Feminist parenting isn't about color, or even toy, choices. It's about balancing your child's interests in one hand and putting all choices on the table in the other.
So, does that make my toy buying choice a feminist one? Absolutely not. It means I’m following my daughter’s interests. And if she was a princess loving, pink and purple wearing girl, I’d be in that bakery Lego buying aisle in a heartbeat.
K.M. O’Sullivan writes about feminism, politics, parenting, and more on her blog, Slightly Askew Woman. Awhile back, she said, quite succinctly, “Feminism means all options on the table.”
That line really struck me – in its simplicity, and its truth.

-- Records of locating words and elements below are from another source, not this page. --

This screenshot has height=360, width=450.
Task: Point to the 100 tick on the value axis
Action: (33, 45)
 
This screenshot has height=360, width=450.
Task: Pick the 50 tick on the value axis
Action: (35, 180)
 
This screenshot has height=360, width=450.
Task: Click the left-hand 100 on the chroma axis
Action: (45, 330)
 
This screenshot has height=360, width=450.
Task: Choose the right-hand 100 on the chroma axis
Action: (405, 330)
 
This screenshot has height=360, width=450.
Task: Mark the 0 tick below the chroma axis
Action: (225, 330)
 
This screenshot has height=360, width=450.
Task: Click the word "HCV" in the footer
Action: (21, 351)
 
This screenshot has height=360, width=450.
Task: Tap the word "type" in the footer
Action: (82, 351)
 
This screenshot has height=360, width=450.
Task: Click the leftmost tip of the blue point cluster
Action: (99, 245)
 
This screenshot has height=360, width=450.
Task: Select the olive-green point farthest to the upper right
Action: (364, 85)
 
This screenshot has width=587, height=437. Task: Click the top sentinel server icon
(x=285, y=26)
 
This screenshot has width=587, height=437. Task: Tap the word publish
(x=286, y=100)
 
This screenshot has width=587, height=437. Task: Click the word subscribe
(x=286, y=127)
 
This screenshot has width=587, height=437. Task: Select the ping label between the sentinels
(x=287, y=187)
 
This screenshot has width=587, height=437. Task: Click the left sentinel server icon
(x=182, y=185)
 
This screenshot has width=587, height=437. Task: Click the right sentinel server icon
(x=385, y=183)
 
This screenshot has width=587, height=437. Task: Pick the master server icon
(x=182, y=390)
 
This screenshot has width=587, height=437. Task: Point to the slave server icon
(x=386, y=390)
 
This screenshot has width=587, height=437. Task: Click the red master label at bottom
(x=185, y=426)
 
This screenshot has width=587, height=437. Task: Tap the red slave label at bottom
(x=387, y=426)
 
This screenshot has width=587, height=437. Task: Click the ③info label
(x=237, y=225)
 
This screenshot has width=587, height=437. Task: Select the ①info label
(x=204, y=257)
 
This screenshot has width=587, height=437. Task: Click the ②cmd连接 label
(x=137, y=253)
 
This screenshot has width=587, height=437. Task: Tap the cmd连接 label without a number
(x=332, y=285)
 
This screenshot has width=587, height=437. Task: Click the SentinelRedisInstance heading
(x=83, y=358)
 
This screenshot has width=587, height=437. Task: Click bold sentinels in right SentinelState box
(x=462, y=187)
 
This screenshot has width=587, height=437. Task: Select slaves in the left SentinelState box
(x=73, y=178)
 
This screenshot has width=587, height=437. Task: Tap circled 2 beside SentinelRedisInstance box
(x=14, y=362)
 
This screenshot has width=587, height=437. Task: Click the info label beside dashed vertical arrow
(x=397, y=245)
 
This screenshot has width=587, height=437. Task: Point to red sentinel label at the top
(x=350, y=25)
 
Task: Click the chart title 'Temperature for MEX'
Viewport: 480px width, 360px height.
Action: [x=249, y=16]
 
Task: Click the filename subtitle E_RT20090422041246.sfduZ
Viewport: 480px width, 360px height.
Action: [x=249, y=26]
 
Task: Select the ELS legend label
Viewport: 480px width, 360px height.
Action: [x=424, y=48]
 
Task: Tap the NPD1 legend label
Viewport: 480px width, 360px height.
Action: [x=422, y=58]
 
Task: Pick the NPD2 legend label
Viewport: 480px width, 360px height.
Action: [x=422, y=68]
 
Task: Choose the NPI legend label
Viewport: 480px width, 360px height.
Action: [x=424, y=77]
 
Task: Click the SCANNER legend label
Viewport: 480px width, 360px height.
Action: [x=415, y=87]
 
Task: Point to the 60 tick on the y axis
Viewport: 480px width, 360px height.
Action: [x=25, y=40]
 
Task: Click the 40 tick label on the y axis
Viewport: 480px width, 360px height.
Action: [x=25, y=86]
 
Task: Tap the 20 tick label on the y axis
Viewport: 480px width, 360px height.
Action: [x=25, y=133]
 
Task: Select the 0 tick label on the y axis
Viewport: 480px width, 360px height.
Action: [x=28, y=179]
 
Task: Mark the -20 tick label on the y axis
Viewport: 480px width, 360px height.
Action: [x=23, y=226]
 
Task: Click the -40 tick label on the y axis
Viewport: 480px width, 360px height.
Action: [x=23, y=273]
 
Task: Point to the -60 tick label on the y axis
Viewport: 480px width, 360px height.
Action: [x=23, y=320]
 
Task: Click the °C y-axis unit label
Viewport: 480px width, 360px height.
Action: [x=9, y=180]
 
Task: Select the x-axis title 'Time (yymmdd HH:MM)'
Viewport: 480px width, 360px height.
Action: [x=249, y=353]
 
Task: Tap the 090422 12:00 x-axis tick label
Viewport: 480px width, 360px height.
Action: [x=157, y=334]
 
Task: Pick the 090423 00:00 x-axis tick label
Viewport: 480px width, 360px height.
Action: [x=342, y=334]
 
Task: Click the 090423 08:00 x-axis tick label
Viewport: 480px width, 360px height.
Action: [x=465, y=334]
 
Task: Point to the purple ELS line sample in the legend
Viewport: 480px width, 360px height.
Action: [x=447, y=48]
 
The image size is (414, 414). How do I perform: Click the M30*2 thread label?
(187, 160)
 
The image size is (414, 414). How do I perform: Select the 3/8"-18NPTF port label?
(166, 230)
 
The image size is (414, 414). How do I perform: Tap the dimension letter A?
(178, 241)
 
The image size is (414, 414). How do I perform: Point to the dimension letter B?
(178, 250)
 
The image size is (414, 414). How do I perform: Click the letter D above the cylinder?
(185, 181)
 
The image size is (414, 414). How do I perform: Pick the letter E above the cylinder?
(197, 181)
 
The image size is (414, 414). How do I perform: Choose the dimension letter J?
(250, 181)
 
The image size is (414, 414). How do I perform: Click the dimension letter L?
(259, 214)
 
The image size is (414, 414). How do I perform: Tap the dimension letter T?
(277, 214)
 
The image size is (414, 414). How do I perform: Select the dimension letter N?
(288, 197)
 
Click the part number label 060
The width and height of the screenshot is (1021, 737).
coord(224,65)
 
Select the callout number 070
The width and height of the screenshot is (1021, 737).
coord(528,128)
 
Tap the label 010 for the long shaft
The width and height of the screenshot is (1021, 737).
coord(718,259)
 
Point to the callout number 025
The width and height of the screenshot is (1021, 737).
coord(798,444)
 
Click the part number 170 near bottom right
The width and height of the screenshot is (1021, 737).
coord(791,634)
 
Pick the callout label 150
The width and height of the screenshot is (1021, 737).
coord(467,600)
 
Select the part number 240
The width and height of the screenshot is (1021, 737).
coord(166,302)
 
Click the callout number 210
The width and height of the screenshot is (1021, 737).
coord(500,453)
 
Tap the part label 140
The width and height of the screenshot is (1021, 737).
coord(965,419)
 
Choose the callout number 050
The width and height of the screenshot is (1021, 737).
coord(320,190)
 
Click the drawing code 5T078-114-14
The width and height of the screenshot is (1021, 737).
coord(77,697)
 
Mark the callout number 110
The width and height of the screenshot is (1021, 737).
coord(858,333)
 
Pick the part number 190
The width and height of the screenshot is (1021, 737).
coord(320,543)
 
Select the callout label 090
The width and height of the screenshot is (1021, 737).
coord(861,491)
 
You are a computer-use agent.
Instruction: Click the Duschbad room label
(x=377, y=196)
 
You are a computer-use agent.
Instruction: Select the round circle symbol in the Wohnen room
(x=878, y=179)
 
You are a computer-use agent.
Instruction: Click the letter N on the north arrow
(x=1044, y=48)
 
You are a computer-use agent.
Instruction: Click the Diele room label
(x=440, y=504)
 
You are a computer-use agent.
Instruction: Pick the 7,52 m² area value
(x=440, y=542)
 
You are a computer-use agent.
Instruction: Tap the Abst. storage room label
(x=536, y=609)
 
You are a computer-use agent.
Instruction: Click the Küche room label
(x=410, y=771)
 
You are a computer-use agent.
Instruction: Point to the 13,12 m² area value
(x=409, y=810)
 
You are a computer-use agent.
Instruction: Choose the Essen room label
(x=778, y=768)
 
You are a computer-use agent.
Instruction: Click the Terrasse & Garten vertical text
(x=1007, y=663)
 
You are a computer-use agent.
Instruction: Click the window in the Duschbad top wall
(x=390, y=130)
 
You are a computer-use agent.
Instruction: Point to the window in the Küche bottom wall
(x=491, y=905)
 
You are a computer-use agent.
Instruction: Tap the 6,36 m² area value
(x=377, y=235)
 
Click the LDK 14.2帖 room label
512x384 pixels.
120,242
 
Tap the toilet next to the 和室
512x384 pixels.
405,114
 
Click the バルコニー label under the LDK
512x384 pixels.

We owe it to our girls (and our boys, yes, but that’s another post for another time) to not box them in in any way. And if a brand that’s geared toward girls would make them happy and enrich their play choices. Why not buy it?
But my girl already wants to build Legos, so I wonder if the need is there for me to buy her a building set geared toward girls? If her interest is already piqued, if she already thinks that Legos are for her, what would be the point of buying “girl Legos” for her?
In reality, none.
Because feminist parenting isn't about color, or even toy, choices. It's about balancing your child's interests in one hand and putting all choices on the table in the other.
(*Epilogue: We bought the treehouse Legos, and she rocked them.)